Art. 445. Podem ser objeto de inventário bens e direitos, incluindo imóveis pendentes de regularização junto ao Poder Público, assim como direitos possessórios sobre imóveis, devendo constar do ato a ciência dos interessados de que o registro de propriedade ficará condicionado à sua efetiva regularização. Parágrafo único. O inventário do direito possessório, por si só, não confere direito subjetivo aos herdeiros quanto à futura usucapião, cabendo ao tabelião aferir os elementos para lavratura da ata notarial e ao oficial registrador a viabilidade do seu registro.
Assim, ao menos no inventário extrajudicial realizado no Estado do Rio de Janeiro, não há qualquer dúvida quanto à possibilidade de se fazer inventário de imóvel irregular. Por outro lado, em outros estados e no procedimento judicial, existe a possibilidade do juiz exigir a regularização do imóvel como condição para continuar com o inventário.
Consigo registrar o inventário de imóvel regular no Cartório de Registro de Imóveis?
Voltando ao Estado do Rio de Janeiro, considerando que existe a norma expressa que permite o inventário extrajudicial de imóvel irregular, nada mais lógico do que permitir que a escritura pública de inventário ou mesmo um formal de partilha seja registrado no Cartório de Registro de Imóveis.
Contudo, para além dessa lógica, o Código de Normas Extrajudicial fluminense previu expressamente a possibilidade de se registrar o inventário extrajudicial de imóvel irregular em uma situação específica — uma que já falamos acima! —: quando foi edificada uma construção no terreno e ela não foi averbada na matrícula.
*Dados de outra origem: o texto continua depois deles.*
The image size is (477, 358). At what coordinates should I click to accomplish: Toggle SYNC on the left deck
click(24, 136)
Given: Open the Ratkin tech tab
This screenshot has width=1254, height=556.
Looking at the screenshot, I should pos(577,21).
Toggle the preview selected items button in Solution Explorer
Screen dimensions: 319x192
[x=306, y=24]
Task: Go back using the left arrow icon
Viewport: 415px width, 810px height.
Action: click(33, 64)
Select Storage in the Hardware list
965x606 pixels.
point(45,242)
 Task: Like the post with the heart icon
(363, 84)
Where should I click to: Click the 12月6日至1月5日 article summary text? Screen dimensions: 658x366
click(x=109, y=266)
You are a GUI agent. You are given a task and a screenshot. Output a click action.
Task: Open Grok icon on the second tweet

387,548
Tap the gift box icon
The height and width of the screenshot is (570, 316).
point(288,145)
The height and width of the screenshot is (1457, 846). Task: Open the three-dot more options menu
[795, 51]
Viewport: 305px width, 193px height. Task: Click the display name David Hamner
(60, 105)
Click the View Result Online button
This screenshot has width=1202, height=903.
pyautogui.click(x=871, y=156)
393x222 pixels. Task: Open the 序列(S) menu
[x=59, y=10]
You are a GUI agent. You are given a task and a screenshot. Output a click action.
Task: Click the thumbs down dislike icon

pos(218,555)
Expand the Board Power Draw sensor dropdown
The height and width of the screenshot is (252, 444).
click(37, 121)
Código de Normas Extrajudicial da CGJRJ
Art. 1.047
(…)
§ 1º. Poderão ser cindidos, na forma do inciso XV, entre outros:
(…)
II– a compra e venda ou formal de partilha em que haja notícia de uma construção, para registro da transferência do lote, deixando a averbação da acessão para o futuro;Era comum que o oficial registrador exigisse, quando se deparava com um inventário que trazia a notícia de que havia uma construção no terreno, a averbação da construção como condição para registrar o inventário. Contudo, hoje não resta mais dúvidas no Estado do Rio de Janeiro: o registro do inventário pode ser realizado independentemente da averbação da edificação. Quem decide se averba a construção junto com o inventário ou não é o herdeiro!
Conclusão
Ainda paira uma certa insegurança sobre a possibilidade de se fazer um inventário de imóvel irregular em diversos estados do nosso país. Mas no Estado do Rio de Janeiro, já está expressa em norma a possibilidade tanto de se fazer o inventário de imóvel irregular quanto de registrá-lo no Cartório de Registro de Imóveis.